You can help prevent stroke. These are the 6 most important steps you can take to lower your risk of stroke:
- Keep your blood pressure in the normal range.
- If you smoke, quit.
- Keep your blood sugar (glucose) in the normal range.
- Stay active and maintain a healthy weight.
- If you have heart disease, treat it.
- Keep your cholesterol (“koh-LEHS-tuh-rahl”) levels in the normal range.
Making these healthy changes will also help lower your risk for heart disease and diabetes.
Learn more about healthy living habits that can help prevent stroke:
Am I at risk for stroke?
High blood pressure is the number one risk factor for stroke.
High blood pressure has no signs or symptoms, so be sure to get your blood pressure checked at least once every 2 years.

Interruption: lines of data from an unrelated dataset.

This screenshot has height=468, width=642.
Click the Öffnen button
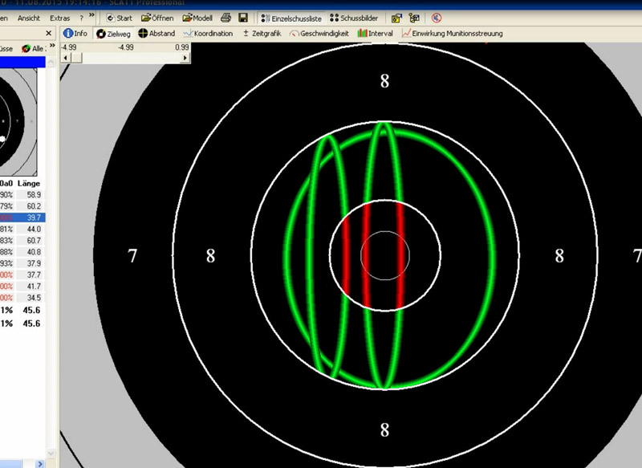point(158,17)
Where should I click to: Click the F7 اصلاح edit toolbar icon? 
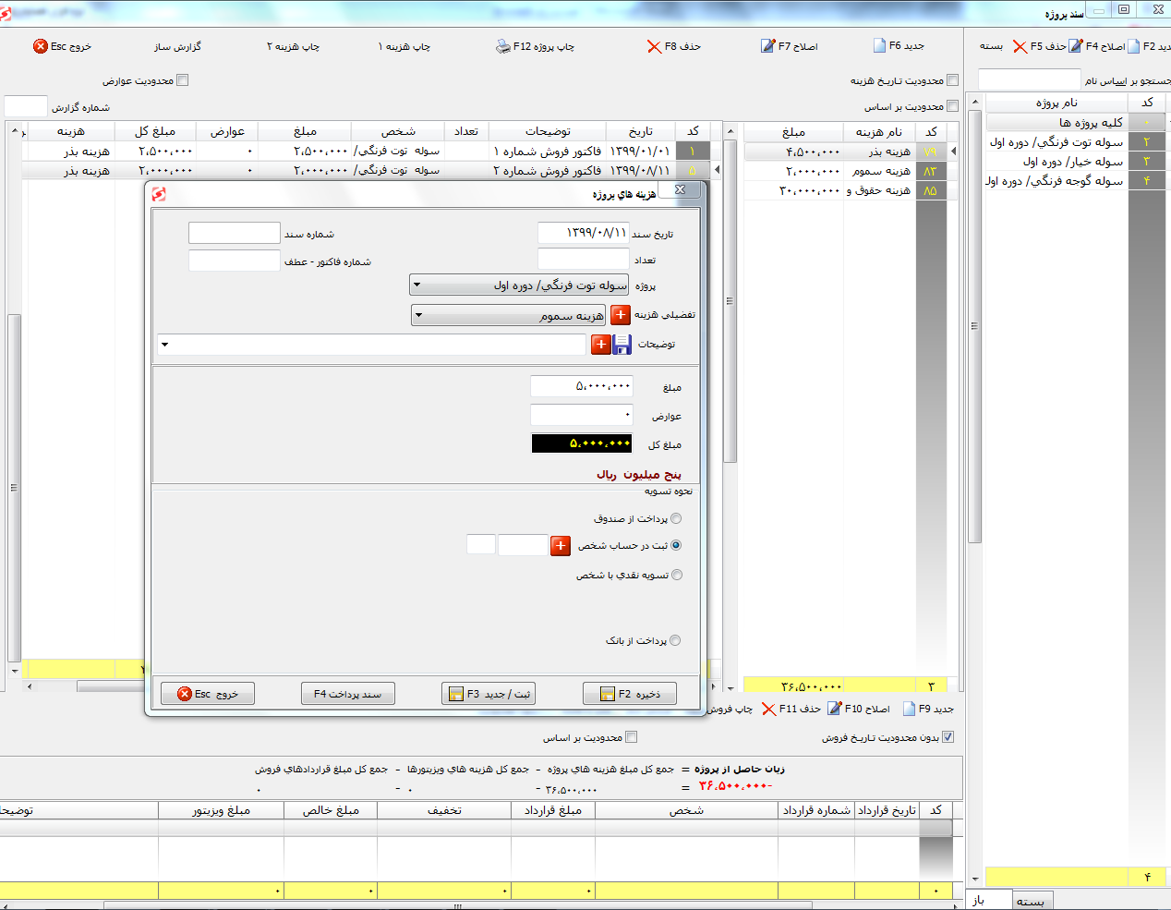point(767,46)
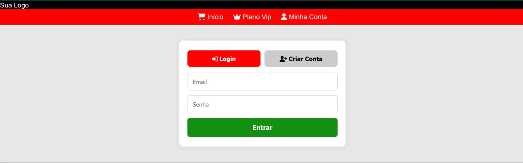
Task: Focus the Senha password field
Action: click(x=263, y=104)
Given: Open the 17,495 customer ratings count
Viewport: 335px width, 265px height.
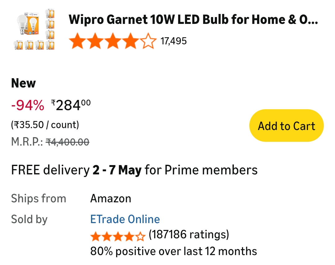Looking at the screenshot, I should 174,41.
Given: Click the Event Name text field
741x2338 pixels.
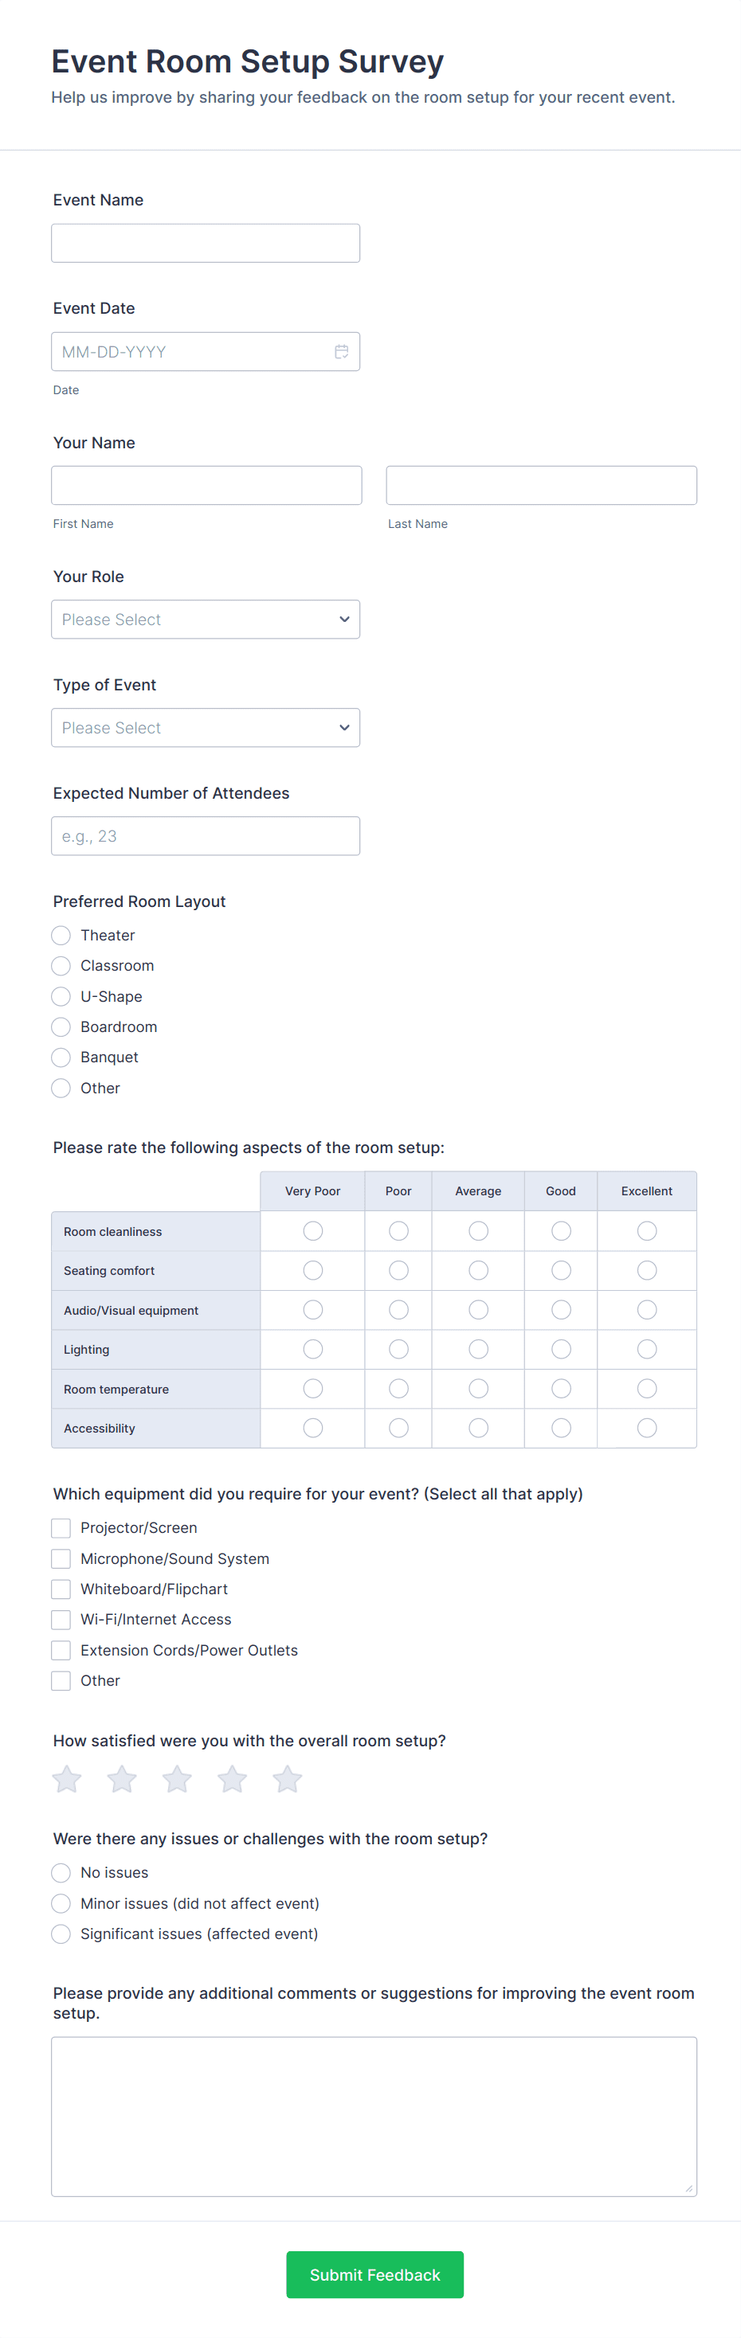Looking at the screenshot, I should point(206,243).
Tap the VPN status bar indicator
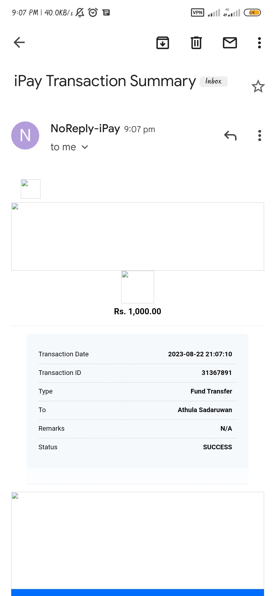 [198, 12]
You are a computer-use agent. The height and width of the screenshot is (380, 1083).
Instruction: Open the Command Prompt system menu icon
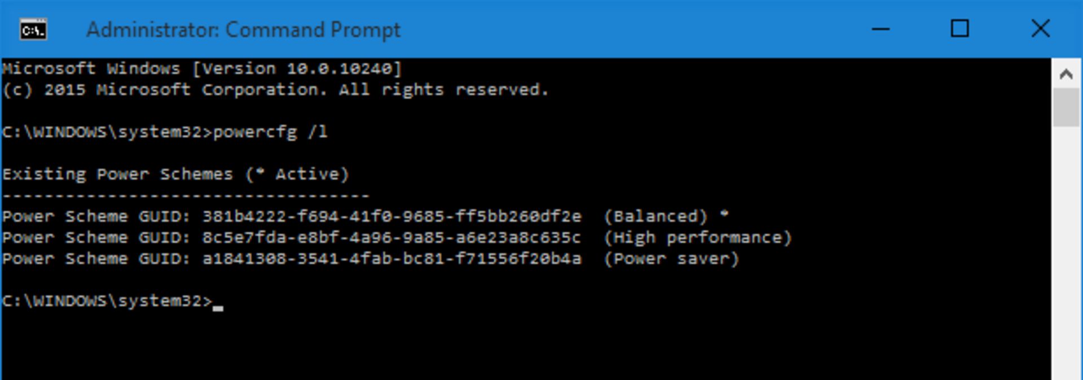(x=33, y=29)
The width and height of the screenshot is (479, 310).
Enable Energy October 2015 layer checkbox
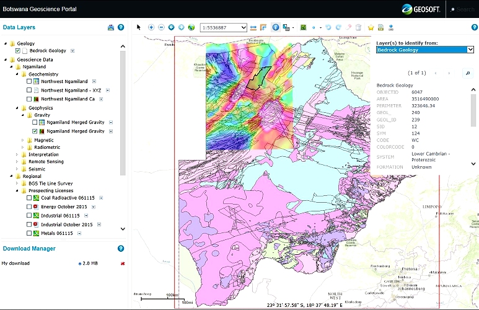pyautogui.click(x=29, y=206)
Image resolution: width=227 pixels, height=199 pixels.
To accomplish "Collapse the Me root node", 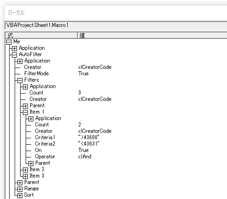I will coord(9,42).
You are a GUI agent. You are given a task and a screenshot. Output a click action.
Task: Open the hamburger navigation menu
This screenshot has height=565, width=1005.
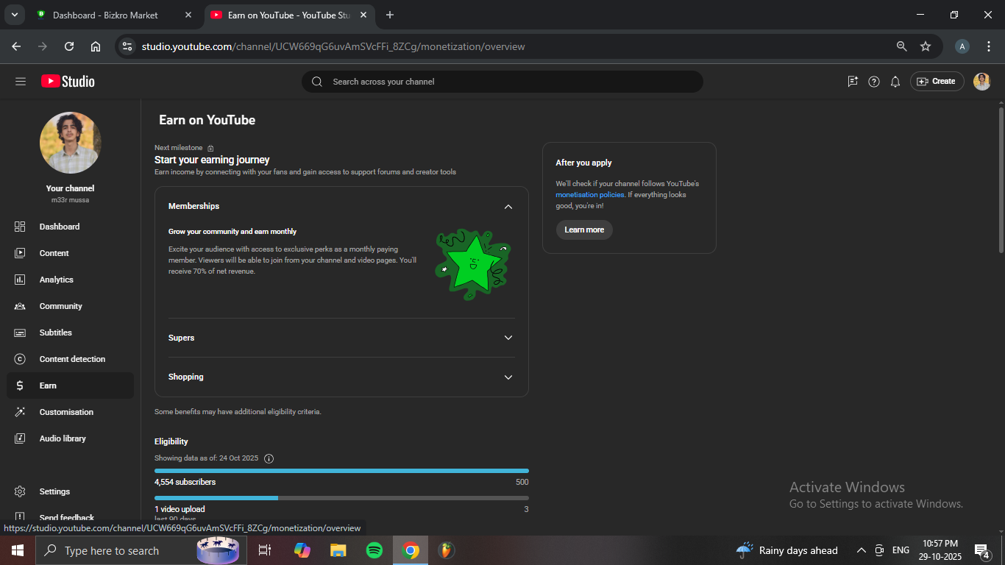21,82
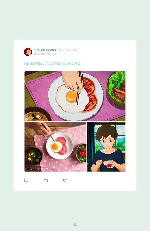Follow the #ghibli hashtag
150x231 pixels.
pos(29,64)
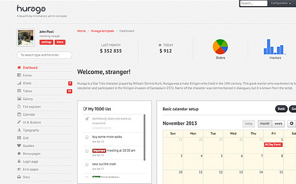Open the inbox button under John Pixel

(x=60, y=42)
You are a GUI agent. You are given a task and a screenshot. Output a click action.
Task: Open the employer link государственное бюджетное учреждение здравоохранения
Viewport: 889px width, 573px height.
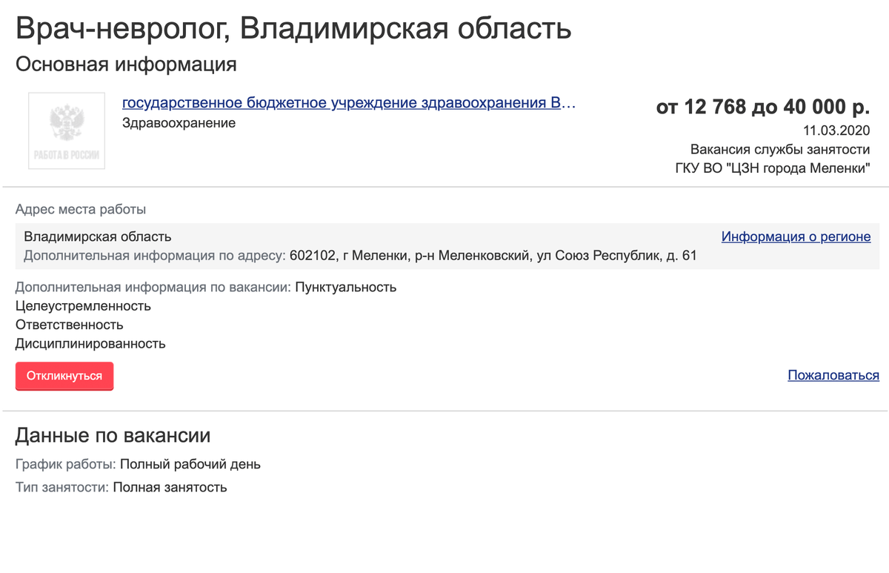[x=348, y=103]
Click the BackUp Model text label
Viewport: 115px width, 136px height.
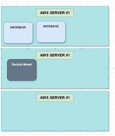pyautogui.click(x=22, y=64)
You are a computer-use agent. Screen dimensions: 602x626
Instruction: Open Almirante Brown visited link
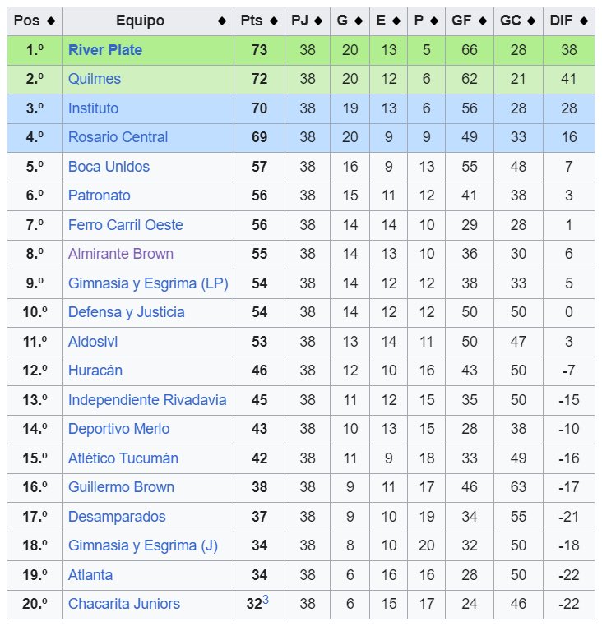coord(121,254)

Ask your doctor if you need to get it checked more often.
Other risk factors for stroke include:
- Physical inactivity and obesity
- An irregular heart beat (atrial fibrillation)
- High cholesterol
You are at greater risk for stroke as you grow older. You may also be more at risk for stroke if someone in your family has had one. Make sure you know your family’s medical history and share it with your doctor.
What is a stroke?
A stroke is sometimes called a “brain attack.” A stroke happens when blood flow to the brain is blocked. Stroke is a leading cause of death in adults. It’s also a common cause of long-term disability in adults.
What are the effects of stroke?
Stroke can affect the whole body. A stroke can cause problems with:
- Thinking and speaking
- Moving your muscles (paralysis)
How do I know if I’m having a stroke?
A stroke happens suddenly, usually with little warning. Signs of a stroke include:
- Sudden trouble walking, dizziness, or loss of balance
- Sudden confusion, trouble speaking, or trouble understanding
- Sudden trouble seeing in one or both eyes
- Sudden numbness or weakness in the face, arm, or leg, especially on one side of the body
- Sudden, severe headache with no known cause
Stroke is a medical emergency. Call 911 right away if you or someone you are with has signs of stroke. The chances of survival and recovery from a stroke are better if you get emergency treatment immediately.
What’s the difference between a stroke and a TIA?
A stroke causes brain damage, and a TIA doesn’t.
TIA stands for transient ischemic (“is-KEM-ik”) attack. A TIA is when blood flow to the brain is blocked for a short period of time and there isn’t any damage to the brain. After you’ve had a TIA, you are at greater risk for a stroke.
The signs of a TIA are the same as the signs of a regular stroke, but they don’t last as long. Never ignore a TIA. Call 911 right away if you or someone you are with has signs of stroke.